---------- Supplied data ----------

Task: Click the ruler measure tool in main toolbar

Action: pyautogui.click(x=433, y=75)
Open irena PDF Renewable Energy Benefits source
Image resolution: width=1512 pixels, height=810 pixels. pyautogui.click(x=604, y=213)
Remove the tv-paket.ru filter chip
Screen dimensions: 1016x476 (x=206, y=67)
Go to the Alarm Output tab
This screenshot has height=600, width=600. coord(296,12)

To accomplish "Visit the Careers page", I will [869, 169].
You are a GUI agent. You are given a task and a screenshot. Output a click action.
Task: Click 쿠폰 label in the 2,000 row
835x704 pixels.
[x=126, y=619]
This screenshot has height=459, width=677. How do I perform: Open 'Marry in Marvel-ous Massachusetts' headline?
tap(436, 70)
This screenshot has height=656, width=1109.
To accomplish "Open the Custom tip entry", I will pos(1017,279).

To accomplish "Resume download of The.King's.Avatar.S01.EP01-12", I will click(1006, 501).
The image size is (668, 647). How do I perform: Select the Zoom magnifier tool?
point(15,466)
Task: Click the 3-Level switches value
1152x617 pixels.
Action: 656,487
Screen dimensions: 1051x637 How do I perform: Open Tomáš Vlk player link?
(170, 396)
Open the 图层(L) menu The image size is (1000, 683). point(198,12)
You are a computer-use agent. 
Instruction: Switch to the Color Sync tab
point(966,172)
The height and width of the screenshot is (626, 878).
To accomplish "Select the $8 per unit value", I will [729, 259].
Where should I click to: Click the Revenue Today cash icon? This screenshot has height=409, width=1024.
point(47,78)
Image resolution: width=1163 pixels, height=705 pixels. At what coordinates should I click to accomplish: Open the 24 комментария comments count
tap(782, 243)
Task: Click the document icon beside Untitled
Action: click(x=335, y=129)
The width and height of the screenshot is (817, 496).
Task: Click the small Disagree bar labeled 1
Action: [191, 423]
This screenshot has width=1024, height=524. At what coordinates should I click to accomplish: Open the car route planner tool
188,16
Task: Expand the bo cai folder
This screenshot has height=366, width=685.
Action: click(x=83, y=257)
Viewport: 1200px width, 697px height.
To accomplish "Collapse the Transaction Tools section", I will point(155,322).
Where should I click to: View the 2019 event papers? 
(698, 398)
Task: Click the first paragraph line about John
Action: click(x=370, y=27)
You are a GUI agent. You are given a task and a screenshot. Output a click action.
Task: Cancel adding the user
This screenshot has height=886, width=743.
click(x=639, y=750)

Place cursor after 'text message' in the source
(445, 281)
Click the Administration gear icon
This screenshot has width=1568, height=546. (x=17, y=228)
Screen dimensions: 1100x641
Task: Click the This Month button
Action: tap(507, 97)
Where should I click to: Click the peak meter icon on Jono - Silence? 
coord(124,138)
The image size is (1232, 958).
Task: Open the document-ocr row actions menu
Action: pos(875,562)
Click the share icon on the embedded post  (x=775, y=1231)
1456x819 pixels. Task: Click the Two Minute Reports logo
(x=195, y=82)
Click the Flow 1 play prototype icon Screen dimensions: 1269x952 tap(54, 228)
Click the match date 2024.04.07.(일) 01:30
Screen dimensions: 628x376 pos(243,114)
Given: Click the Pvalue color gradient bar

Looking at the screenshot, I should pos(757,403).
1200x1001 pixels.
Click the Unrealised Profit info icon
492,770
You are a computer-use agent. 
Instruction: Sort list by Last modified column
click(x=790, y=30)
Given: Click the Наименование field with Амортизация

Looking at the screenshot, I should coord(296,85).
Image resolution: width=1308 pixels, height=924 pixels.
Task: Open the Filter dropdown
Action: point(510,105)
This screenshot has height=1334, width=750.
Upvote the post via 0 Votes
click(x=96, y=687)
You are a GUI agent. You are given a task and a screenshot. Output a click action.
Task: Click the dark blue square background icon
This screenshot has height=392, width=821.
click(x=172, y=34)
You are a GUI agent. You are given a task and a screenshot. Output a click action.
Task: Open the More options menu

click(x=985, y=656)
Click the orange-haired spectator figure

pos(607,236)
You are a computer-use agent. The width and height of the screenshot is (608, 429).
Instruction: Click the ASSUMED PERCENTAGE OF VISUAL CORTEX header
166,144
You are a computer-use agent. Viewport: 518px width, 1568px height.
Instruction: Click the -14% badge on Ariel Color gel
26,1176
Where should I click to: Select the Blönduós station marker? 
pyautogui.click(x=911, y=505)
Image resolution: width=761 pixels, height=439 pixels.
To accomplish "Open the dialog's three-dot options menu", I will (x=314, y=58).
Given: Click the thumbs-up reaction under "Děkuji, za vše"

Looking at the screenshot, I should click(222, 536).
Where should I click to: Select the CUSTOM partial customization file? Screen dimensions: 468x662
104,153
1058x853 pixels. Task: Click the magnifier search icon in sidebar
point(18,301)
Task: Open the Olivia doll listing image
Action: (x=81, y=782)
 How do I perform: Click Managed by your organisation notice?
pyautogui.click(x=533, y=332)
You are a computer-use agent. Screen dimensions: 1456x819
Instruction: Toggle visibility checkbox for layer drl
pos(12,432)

----------

§ **Work to do**
Write out the material word for word, starting at its first line and ending at the line that contains "Screen dimensions: 1016x476 (x=206, y=67)", both ends included.

§ **Correct output**
Task: Click the ruler measure tool in main toolbar

Action: pyautogui.click(x=433, y=75)
Open irena PDF Renewable Energy Benefits source
Image resolution: width=1512 pixels, height=810 pixels. pyautogui.click(x=604, y=213)
Remove the tv-paket.ru filter chip
Screen dimensions: 1016x476 (x=206, y=67)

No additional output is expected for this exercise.